# Your goal
After locating the line containing "Open column display list icon" in the entries below, please write out that line and the rest through the end exactly. Omit pictures.

(Stored records)
********************
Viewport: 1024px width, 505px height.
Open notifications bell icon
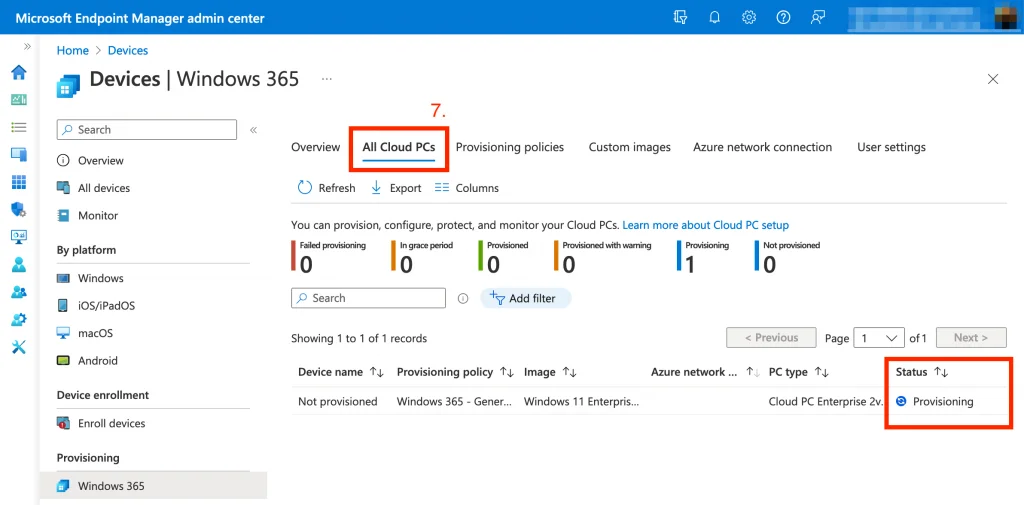tap(715, 17)
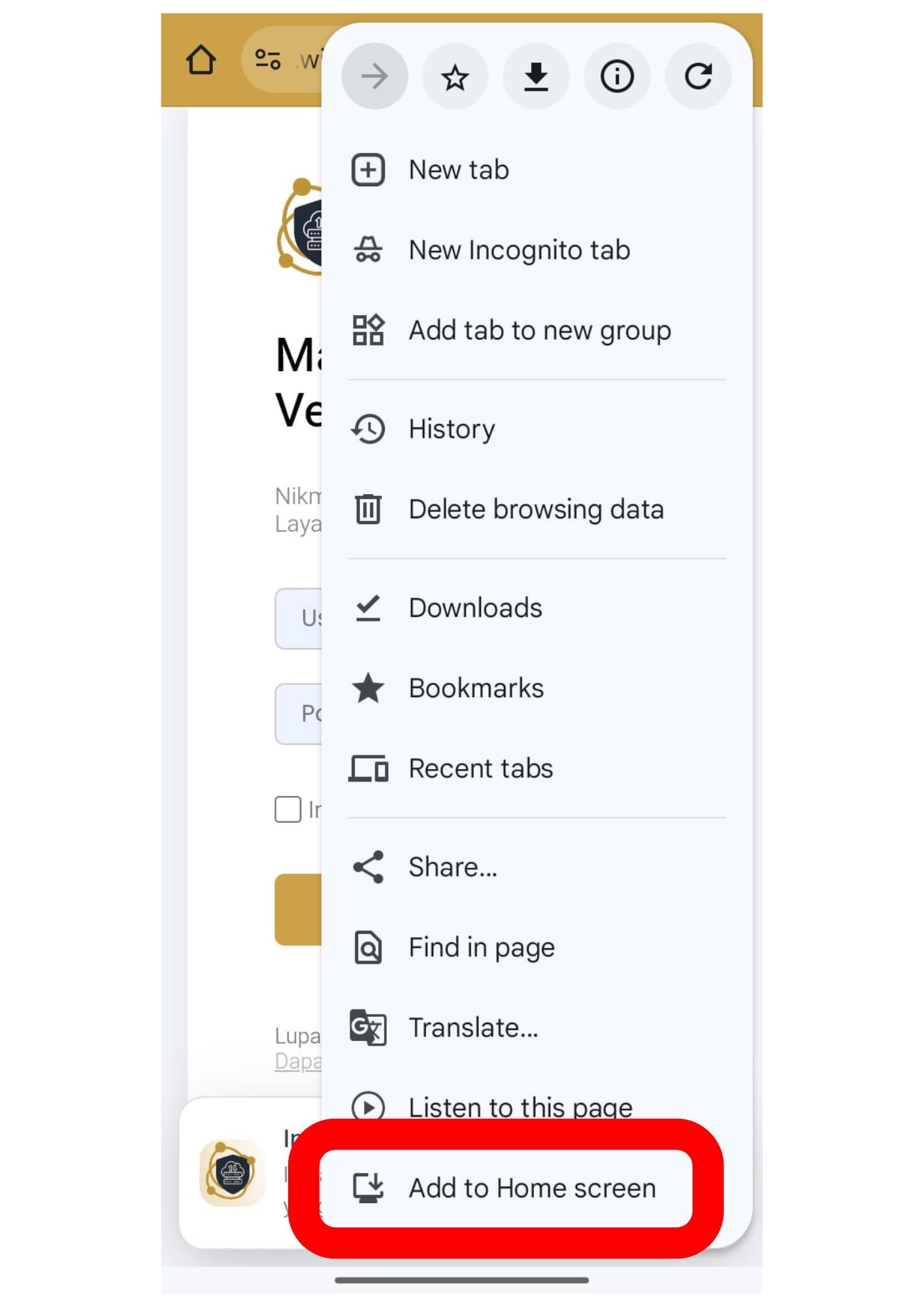Select Translate… menu option

(536, 1028)
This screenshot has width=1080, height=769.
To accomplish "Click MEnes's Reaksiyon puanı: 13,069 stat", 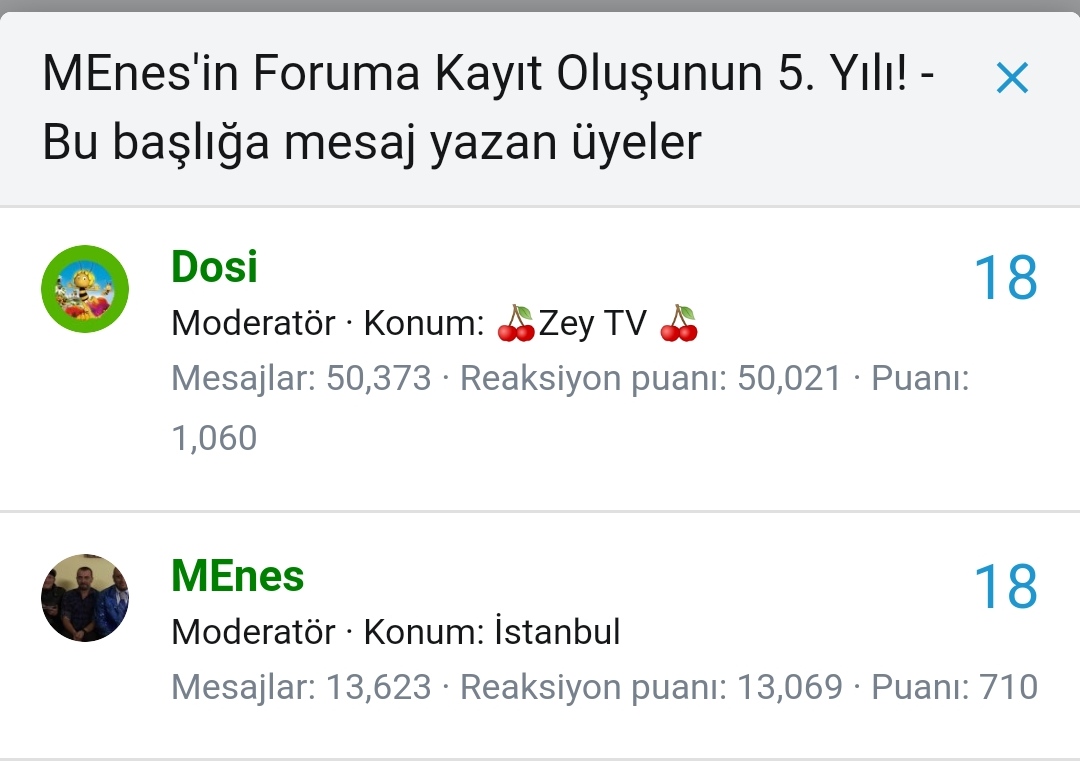I will 650,687.
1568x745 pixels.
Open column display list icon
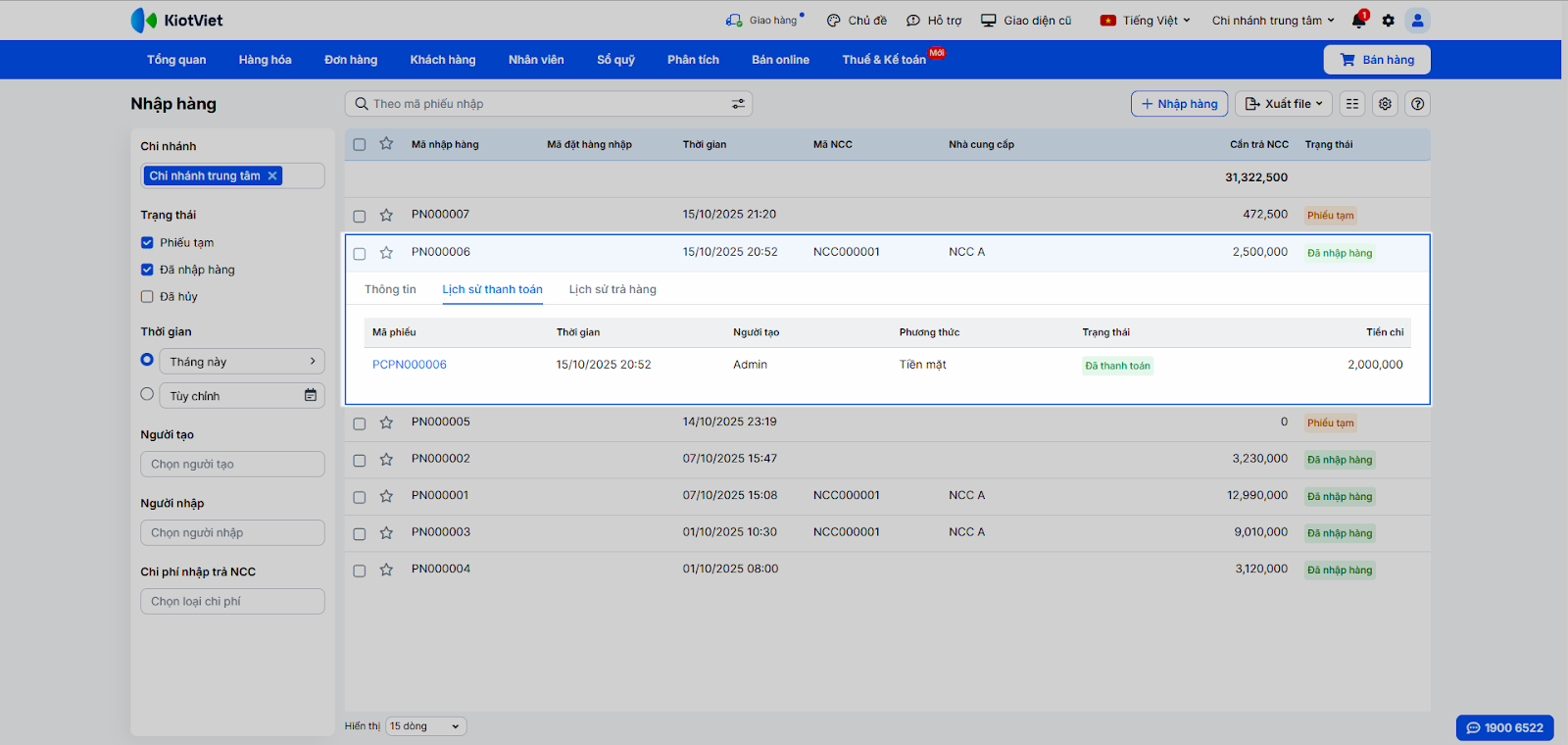point(1352,104)

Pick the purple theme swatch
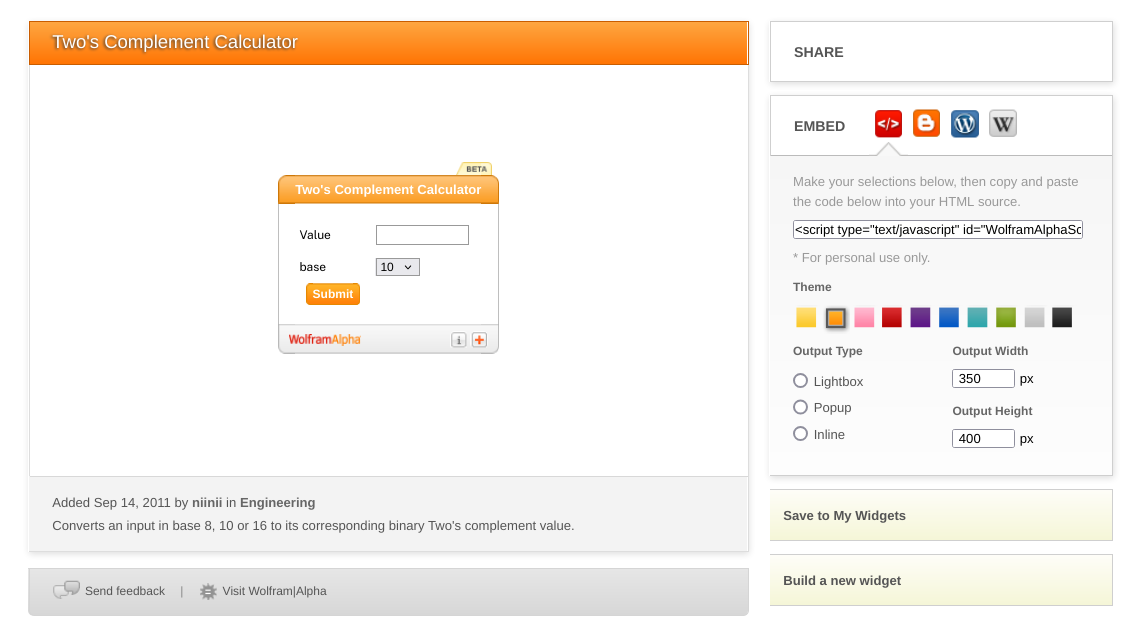[x=920, y=318]
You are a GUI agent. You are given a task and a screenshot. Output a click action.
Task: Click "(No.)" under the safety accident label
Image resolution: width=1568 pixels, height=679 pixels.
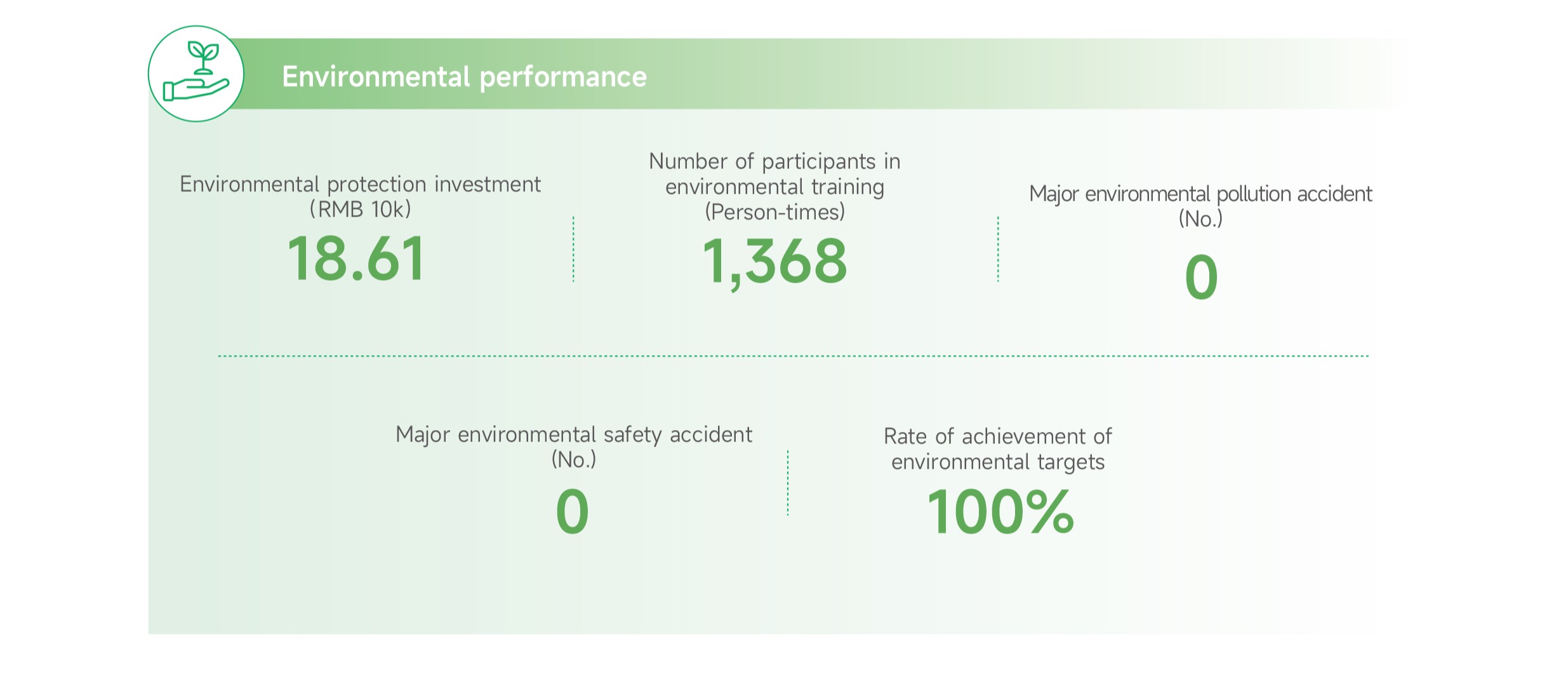click(574, 459)
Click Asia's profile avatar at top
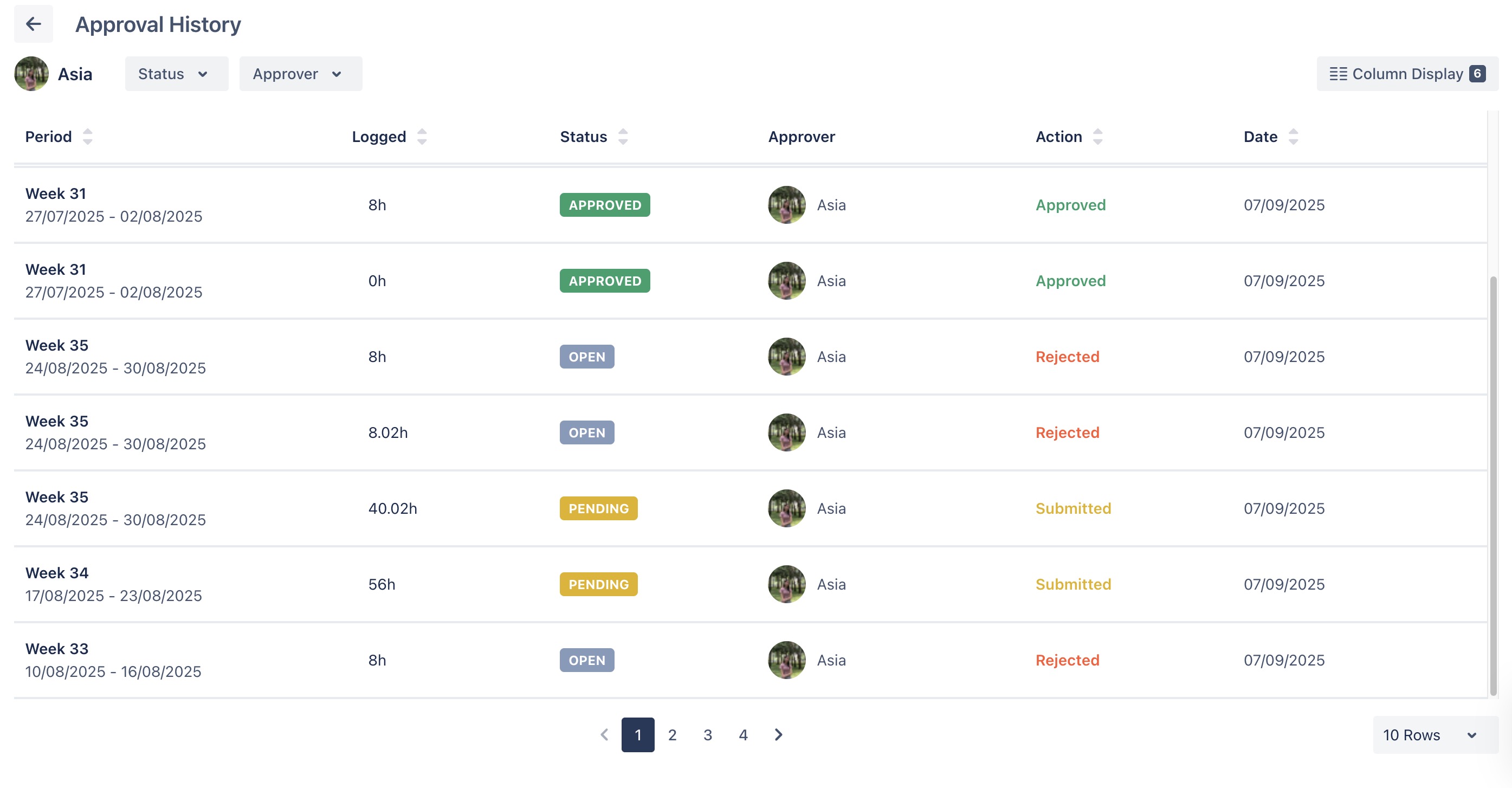 [x=31, y=74]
********************
# Response to this task
Open column display list icon
point(1352,104)

Pick the purple theme swatch
[x=920, y=318]
You are a GUI agent. You are given a task and a screenshot. Output a click action.
Task: Click "(No.)" under the safety accident label
Image resolution: width=1568 pixels, height=679 pixels.
click(574, 459)
Click Asia's profile avatar at top
 [x=31, y=74]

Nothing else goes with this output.